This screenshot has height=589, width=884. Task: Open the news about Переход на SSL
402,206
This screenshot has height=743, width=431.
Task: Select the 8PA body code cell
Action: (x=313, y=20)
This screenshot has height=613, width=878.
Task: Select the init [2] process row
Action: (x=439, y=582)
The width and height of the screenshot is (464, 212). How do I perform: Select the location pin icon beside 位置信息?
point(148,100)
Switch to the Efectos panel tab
* * *
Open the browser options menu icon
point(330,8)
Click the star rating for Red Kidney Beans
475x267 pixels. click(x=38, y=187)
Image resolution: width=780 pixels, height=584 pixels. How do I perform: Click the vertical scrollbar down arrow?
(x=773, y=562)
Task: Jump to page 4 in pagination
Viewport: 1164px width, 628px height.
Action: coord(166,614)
* * *
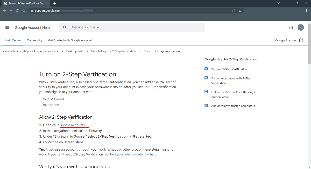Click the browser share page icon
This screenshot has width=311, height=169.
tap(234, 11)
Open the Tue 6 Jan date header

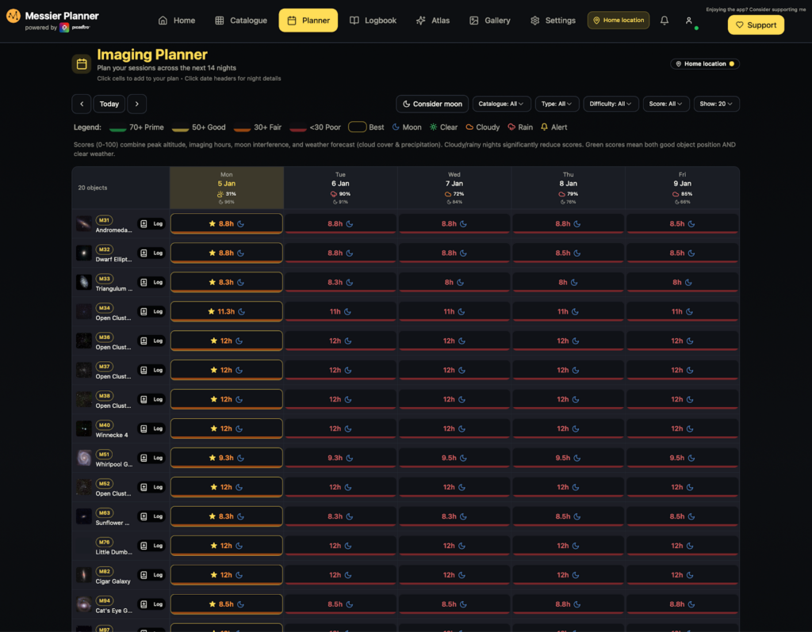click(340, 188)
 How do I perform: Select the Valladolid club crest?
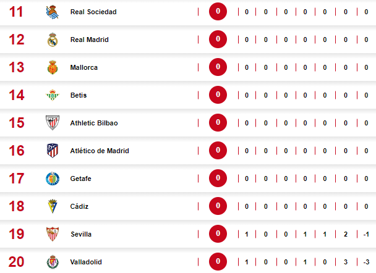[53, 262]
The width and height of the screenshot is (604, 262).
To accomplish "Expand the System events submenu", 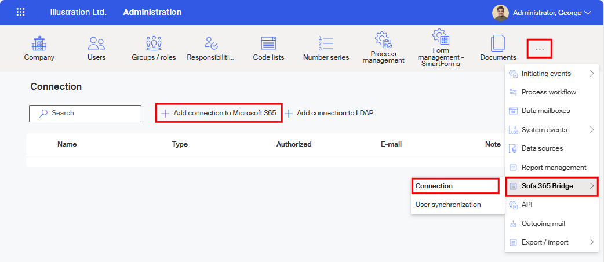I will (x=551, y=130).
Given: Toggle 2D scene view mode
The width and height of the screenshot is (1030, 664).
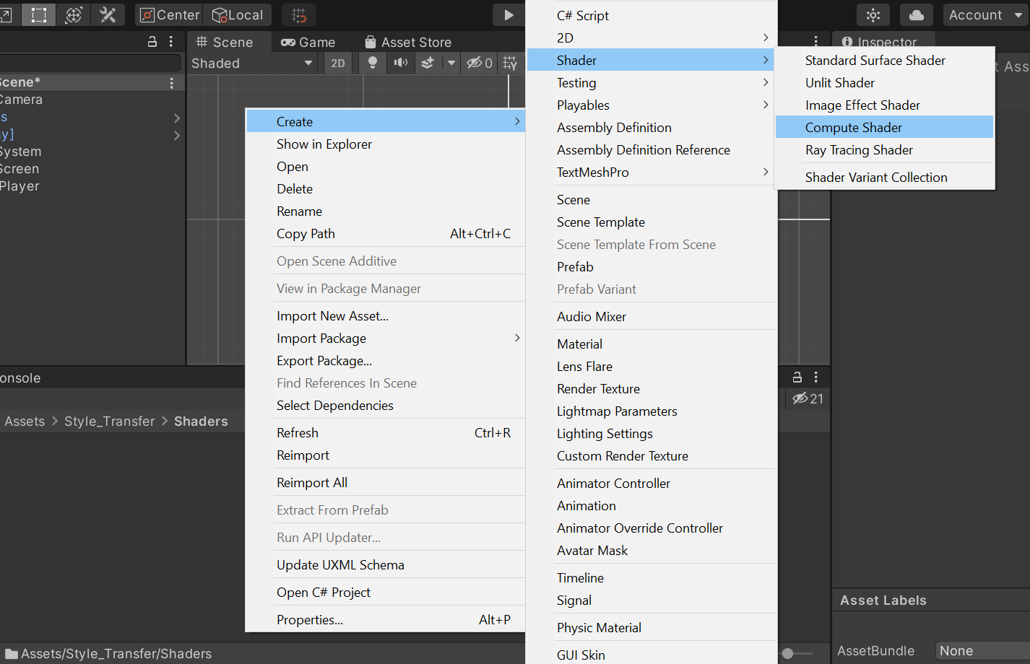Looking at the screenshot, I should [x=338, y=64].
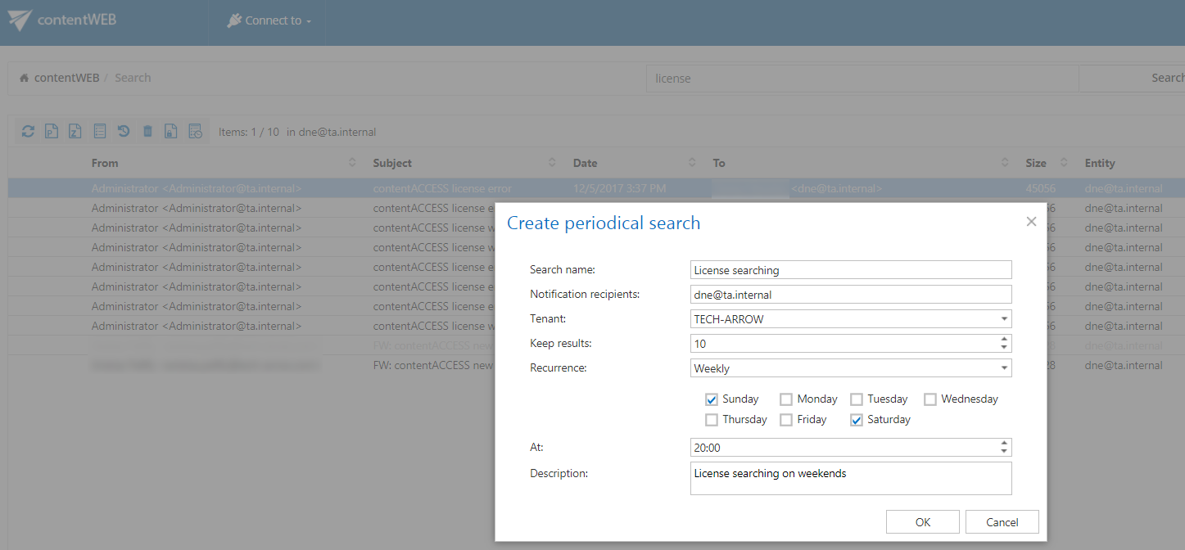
* * *
* **About this task**: Beginning with the line holding "This screenshot has height=589, width=884." and ending with the line holding "Switch to the Efectos panel tab", write out the stretch of material above exactly; add no further lines.

* **Answer**:
This screenshot has height=589, width=884. Task: Open the news about Переход на SSL
402,206
This screenshot has height=743, width=431.
Task: Select the 8PA body code cell
Action: (x=313, y=20)
This screenshot has height=613, width=878.
Task: Select the init [2] process row
Action: (x=439, y=582)
The width and height of the screenshot is (464, 212). How do I perform: Select the location pin icon beside 位置信息?
point(148,100)
Switch to the Efectos panel tab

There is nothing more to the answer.